▸ Activity
Write out exactly the lines of the entries below from the one holding "Task: Follow the sutterhomewines account" to the one holding "This screenshot has height=648, width=1095.", inclusive, and leave out all other lines.

= = = = = = =

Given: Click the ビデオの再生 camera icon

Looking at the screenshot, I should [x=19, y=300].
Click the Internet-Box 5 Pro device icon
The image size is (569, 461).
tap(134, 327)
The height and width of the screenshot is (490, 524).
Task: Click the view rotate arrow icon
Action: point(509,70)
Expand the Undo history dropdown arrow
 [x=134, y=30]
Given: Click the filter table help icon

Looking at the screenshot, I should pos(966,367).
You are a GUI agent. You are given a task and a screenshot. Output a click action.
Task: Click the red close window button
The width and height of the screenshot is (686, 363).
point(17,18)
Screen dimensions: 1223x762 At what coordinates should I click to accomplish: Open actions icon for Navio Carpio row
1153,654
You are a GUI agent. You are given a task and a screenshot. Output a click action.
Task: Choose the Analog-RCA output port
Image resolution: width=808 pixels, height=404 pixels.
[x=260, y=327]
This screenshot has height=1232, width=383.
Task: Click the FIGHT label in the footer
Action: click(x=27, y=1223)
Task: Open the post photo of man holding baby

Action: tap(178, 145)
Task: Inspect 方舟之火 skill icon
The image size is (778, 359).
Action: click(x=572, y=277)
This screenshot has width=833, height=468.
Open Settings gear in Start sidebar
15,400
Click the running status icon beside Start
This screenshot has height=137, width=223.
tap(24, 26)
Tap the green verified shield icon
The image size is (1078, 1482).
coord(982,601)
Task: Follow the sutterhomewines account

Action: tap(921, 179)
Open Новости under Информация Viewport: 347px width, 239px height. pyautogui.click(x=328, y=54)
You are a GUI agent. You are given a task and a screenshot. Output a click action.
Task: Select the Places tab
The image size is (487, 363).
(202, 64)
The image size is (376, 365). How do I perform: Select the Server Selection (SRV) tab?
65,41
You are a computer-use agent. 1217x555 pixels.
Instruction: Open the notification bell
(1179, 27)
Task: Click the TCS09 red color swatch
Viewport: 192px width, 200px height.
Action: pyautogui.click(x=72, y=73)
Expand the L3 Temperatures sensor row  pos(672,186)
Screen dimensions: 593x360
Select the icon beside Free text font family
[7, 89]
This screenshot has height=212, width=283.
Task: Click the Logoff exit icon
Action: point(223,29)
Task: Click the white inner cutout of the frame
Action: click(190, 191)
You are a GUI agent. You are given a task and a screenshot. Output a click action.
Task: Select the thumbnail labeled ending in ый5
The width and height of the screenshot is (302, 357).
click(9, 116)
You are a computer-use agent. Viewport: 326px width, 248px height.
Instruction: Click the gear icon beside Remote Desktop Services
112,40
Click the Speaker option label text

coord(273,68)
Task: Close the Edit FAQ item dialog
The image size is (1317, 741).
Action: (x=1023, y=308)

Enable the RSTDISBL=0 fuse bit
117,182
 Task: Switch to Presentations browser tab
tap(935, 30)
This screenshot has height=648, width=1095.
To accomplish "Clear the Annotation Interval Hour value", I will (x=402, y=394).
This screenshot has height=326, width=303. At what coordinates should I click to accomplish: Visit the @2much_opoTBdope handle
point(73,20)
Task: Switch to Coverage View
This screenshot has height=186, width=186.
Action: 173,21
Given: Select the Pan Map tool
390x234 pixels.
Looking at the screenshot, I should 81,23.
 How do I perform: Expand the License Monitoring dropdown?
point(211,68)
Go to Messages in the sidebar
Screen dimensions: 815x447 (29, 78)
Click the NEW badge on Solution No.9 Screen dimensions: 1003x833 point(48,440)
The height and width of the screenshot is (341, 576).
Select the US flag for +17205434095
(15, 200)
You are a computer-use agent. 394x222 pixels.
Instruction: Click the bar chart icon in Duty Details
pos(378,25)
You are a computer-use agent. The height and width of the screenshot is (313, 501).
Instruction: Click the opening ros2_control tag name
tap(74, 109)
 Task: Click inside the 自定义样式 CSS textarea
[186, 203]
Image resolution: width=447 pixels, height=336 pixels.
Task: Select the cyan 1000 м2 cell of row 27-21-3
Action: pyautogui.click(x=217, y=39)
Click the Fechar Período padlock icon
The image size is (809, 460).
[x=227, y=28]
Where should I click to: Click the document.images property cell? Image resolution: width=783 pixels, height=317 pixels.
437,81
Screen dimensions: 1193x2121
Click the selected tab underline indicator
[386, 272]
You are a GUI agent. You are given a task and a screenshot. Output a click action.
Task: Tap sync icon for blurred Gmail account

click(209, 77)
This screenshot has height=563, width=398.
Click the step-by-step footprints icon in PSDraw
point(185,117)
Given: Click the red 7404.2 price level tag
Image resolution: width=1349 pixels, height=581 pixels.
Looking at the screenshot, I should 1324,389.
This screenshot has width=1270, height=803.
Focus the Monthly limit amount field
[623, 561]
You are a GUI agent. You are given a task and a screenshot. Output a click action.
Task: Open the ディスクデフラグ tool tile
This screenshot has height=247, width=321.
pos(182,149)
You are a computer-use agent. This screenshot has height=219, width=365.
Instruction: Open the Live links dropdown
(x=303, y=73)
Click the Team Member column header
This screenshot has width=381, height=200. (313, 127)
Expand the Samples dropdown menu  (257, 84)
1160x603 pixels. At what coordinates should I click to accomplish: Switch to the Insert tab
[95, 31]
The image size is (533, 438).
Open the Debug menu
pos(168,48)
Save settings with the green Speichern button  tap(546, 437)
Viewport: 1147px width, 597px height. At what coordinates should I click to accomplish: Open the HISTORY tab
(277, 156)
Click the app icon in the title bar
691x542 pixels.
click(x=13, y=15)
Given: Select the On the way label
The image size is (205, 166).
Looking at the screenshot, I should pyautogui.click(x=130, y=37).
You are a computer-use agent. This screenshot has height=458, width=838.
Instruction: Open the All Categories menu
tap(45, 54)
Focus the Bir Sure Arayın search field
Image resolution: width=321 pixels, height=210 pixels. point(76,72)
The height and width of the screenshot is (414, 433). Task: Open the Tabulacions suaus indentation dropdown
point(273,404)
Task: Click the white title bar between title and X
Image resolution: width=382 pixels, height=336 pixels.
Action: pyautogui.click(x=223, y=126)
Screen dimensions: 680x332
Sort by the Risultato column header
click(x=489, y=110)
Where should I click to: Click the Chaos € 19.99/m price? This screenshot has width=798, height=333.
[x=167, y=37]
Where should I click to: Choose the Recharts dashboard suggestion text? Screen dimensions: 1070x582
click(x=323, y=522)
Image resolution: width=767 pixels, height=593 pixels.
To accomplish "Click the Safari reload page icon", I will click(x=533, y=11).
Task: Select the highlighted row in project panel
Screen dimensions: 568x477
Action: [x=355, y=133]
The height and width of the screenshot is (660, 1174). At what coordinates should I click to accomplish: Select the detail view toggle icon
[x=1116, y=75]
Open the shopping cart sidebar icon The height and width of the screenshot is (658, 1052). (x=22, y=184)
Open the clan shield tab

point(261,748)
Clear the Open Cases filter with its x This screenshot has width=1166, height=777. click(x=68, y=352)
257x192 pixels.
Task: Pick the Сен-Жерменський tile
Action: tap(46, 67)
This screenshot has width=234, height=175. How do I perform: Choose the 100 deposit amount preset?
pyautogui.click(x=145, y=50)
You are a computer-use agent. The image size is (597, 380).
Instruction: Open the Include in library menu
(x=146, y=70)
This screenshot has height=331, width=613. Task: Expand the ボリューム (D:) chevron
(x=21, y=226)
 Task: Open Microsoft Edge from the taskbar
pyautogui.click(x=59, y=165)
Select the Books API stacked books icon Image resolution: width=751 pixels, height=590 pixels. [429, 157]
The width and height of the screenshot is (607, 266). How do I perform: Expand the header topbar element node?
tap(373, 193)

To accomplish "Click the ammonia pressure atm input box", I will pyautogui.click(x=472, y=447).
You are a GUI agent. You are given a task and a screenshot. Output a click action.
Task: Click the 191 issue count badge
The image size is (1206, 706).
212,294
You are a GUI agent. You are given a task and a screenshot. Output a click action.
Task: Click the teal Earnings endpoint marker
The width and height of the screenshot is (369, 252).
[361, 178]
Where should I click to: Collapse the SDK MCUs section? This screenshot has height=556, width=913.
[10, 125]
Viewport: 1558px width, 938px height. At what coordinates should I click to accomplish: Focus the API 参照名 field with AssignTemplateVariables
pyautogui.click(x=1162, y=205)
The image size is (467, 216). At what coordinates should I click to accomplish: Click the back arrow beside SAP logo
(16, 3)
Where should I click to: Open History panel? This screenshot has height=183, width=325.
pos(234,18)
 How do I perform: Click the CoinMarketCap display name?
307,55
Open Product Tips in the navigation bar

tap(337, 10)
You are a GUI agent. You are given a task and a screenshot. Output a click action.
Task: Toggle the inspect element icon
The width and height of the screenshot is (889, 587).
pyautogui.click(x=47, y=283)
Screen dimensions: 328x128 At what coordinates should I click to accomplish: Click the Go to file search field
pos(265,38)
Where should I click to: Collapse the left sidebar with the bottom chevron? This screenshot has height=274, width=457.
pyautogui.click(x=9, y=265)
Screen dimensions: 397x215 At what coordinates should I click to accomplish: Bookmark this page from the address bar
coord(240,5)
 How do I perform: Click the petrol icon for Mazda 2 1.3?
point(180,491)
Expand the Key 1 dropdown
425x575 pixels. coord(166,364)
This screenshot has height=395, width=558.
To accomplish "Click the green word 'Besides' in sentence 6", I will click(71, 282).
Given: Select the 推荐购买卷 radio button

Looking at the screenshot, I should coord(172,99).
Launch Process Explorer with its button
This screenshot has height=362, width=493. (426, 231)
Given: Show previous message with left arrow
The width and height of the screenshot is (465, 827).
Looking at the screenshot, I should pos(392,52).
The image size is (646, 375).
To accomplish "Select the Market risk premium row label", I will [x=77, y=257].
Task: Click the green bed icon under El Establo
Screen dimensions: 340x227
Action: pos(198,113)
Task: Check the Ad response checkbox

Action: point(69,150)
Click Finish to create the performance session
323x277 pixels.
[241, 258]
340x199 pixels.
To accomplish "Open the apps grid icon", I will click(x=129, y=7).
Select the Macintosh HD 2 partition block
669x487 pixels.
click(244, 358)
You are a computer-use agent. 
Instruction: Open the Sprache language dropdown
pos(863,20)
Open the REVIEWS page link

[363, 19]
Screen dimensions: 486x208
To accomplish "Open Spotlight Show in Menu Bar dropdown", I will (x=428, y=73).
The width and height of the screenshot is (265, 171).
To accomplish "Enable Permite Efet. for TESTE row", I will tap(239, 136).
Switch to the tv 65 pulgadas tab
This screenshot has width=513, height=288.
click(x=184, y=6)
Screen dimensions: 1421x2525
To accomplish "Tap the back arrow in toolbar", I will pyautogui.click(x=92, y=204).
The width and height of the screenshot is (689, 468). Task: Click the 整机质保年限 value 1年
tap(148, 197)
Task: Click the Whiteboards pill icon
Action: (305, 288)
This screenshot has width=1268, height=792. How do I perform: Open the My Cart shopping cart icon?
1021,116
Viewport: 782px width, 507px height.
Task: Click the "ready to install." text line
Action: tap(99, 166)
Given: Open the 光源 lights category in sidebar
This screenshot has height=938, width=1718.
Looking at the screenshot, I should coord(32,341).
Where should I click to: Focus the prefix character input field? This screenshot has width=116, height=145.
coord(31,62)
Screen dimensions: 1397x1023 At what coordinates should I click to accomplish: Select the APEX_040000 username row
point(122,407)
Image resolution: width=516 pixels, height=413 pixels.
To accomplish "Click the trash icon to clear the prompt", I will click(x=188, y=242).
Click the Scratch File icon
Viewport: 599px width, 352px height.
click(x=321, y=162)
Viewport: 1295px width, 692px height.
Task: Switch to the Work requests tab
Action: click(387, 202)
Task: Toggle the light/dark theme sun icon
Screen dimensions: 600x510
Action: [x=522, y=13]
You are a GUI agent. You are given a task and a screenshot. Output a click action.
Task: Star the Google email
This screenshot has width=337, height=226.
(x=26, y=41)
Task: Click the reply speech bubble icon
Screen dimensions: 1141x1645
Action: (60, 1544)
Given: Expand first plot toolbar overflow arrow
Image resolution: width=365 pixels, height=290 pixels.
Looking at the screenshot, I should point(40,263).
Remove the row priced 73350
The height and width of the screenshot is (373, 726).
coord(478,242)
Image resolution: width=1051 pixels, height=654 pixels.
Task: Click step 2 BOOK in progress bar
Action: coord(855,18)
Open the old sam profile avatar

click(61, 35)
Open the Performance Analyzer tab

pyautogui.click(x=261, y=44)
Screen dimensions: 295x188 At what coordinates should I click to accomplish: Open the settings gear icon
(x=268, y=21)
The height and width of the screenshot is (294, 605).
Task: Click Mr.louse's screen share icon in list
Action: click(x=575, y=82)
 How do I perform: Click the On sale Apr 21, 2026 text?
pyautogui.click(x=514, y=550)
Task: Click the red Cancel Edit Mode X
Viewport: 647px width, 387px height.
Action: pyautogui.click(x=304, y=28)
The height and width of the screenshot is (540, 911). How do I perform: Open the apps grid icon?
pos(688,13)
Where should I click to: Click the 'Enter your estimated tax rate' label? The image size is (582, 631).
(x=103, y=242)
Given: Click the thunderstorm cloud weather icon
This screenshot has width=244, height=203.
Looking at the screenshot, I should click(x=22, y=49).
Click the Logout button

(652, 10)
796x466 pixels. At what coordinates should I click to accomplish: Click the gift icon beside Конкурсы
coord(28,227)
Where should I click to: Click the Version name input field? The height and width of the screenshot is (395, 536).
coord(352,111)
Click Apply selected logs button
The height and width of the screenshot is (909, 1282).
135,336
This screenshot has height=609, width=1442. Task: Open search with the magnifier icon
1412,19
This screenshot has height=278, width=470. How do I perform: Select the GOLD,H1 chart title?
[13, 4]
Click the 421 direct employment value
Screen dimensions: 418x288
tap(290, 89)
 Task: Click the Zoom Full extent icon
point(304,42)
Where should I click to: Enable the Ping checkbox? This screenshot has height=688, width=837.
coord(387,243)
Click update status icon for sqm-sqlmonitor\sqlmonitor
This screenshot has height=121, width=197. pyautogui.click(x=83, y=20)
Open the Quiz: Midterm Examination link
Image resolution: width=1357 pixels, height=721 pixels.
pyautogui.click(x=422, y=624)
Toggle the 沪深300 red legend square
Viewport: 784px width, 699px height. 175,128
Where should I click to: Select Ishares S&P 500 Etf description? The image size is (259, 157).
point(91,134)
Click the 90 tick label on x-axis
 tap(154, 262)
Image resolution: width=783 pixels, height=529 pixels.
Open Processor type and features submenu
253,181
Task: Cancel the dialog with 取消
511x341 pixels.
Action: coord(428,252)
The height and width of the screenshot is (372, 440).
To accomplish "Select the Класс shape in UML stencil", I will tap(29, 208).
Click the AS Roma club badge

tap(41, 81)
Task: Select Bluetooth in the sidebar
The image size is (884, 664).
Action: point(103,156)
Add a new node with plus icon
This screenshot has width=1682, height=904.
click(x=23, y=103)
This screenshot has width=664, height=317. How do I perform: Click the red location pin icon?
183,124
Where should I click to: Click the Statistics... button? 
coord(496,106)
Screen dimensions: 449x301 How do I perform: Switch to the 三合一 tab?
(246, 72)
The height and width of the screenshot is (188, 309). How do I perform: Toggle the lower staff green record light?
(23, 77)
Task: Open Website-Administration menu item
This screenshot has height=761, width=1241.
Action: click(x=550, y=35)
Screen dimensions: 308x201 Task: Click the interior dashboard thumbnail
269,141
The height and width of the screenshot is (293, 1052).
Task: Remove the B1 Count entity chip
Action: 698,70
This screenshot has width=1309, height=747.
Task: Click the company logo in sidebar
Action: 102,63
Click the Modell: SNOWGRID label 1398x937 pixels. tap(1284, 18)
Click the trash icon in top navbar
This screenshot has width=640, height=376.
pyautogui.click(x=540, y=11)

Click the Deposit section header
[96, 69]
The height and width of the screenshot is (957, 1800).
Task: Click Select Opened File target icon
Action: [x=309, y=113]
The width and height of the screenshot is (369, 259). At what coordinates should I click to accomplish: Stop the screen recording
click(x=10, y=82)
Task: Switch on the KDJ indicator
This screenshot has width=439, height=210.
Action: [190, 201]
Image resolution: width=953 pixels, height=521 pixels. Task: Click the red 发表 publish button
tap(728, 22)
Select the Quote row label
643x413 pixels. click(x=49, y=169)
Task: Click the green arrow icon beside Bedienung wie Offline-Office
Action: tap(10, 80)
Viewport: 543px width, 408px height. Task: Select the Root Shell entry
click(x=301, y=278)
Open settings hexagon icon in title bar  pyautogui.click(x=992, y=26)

= = = = = = =

▸ Exercise output
Task: Follow the sutterhomewines account

Action: tap(921, 179)
Open Новости under Информация Viewport: 347px width, 239px height. pyautogui.click(x=328, y=54)
You are a GUI agent. You are given a task and a screenshot. Output a click action.
Task: Select the Places tab
The image size is (487, 363).
(202, 64)
The image size is (376, 365). How do I perform: Select the Server Selection (SRV) tab?
65,41
You are a computer-use agent. 1217x555 pixels.
Instruction: Open the notification bell
(1179, 27)
Task: Click the TCS09 red color swatch
Viewport: 192px width, 200px height.
Action: pyautogui.click(x=72, y=73)
Expand the L3 Temperatures sensor row  pos(672,186)
Screen dimensions: 593x360
Select the icon beside Free text font family
[7, 89]
This screenshot has height=212, width=283.
Task: Click the Logoff exit icon
Action: point(223,29)
Task: Click the white inner cutout of the frame
Action: click(190, 191)
You are a GUI agent. You are given a task and a screenshot. Output a click action.
Task: Select the thumbnail labeled ending in ый5
The width and height of the screenshot is (302, 357).
click(9, 116)
You are a computer-use agent. Viewport: 326px width, 248px height.
Instruction: Click the gear icon beside Remote Desktop Services
112,40
Click the Speaker option label text

coord(273,68)
Task: Close the Edit FAQ item dialog
The image size is (1317, 741).
Action: (x=1023, y=308)

Enable the RSTDISBL=0 fuse bit
117,182
 Task: Switch to Presentations browser tab
tap(935, 30)
This screenshot has height=648, width=1095.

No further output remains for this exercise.